Il contributo di Massimliano Magnano, che scrive dell’amicizia che legava Sciascia al prete, poi spogliato, Gonzalo Alvarez Garcia, ci fa ben capire come davvero questo libro parla di uno Sciascia “altro”, come non ci viene insegnato, di quei retroscena che lo rendevano umano e della contraddizioni meno note.
Toccante è anche il ricordo di Laurea Rizzo, che racconta del suo primo approccio da adolescente con la scrittura giornalistica di Sciascia, attraverso i quotidiani che portava a casa il padre. Una sua affermazione sulla donna siciliana comandante la colpì al punto da indagare di questa verità in casa, prima, per restare delusa e arrivare, molti anni dopo, a condurre una vera e propria inchiesta sociologica sulla donna siciliana e la famiglia, intervistando molte donne di chiara fama corregionali, interviste esitate nel libro “Che donna la Sicilia!”. In questo mio excursus, che si avvia alla conclusione, non ho citato tutti gli Autori che hanno partecipato a questo libro corale, non ho menzionato Renata Governali, Stefano Lanuzza, Antonello Piraneo, Alfio Siracusano, ma non voglio saturare tutto ciò che c’è da scoprire leggendo questo libro.

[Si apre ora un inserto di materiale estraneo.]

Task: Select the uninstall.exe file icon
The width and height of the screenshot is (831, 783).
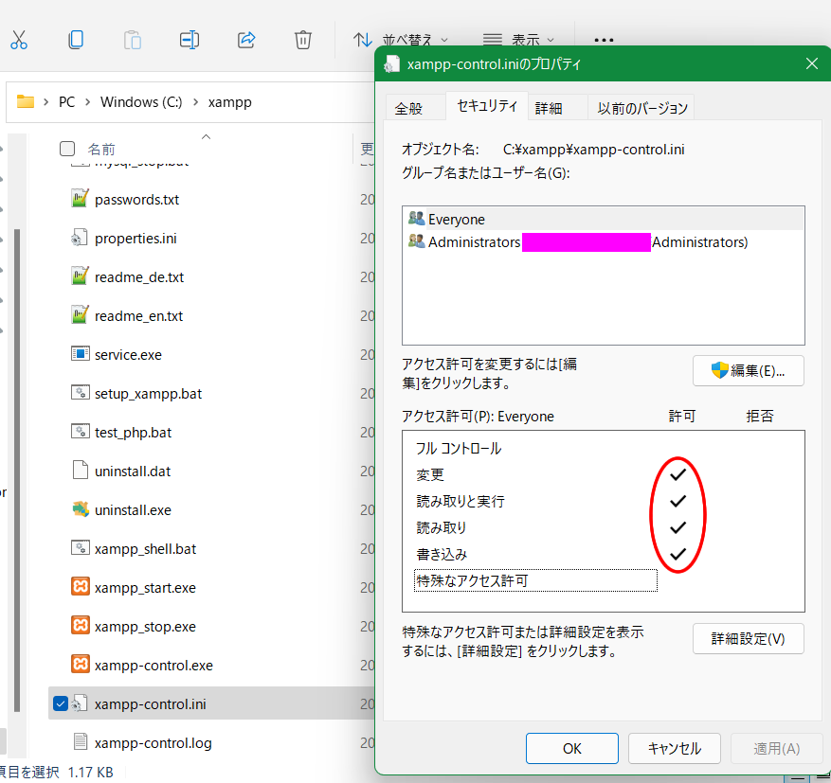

Prima di concludere, mi soffermo solo su un ultimo aspetto, che è poi ciò che, nella pluralità finora sviscerata, fa da collante ed elemento di unificazione in questo libro: il fatto che tutti noi, senza accordarci, abbiamo posto l’accento sul fatto che leggere Sciascia oggi è tanto attuale quanto formativo al livello civile. E ripeto: civile. Dario Consoli una virata sull’attualità politica italiana l’ha fatta, a proposito della “passione antifascista” di Sciascia “sensibile all’eternamente possibile fascismo italiano”. Ma forse il senso di tutto il libro e di tutta l’opera sciasciana è racchiuso a pagina 86, l’ultima pagina dell’intervento del professore Nicolò Mineo, che riporterei qui tutta ma non voglio togliere al lettore il piacere di godersela dalle stesse pagine del libro.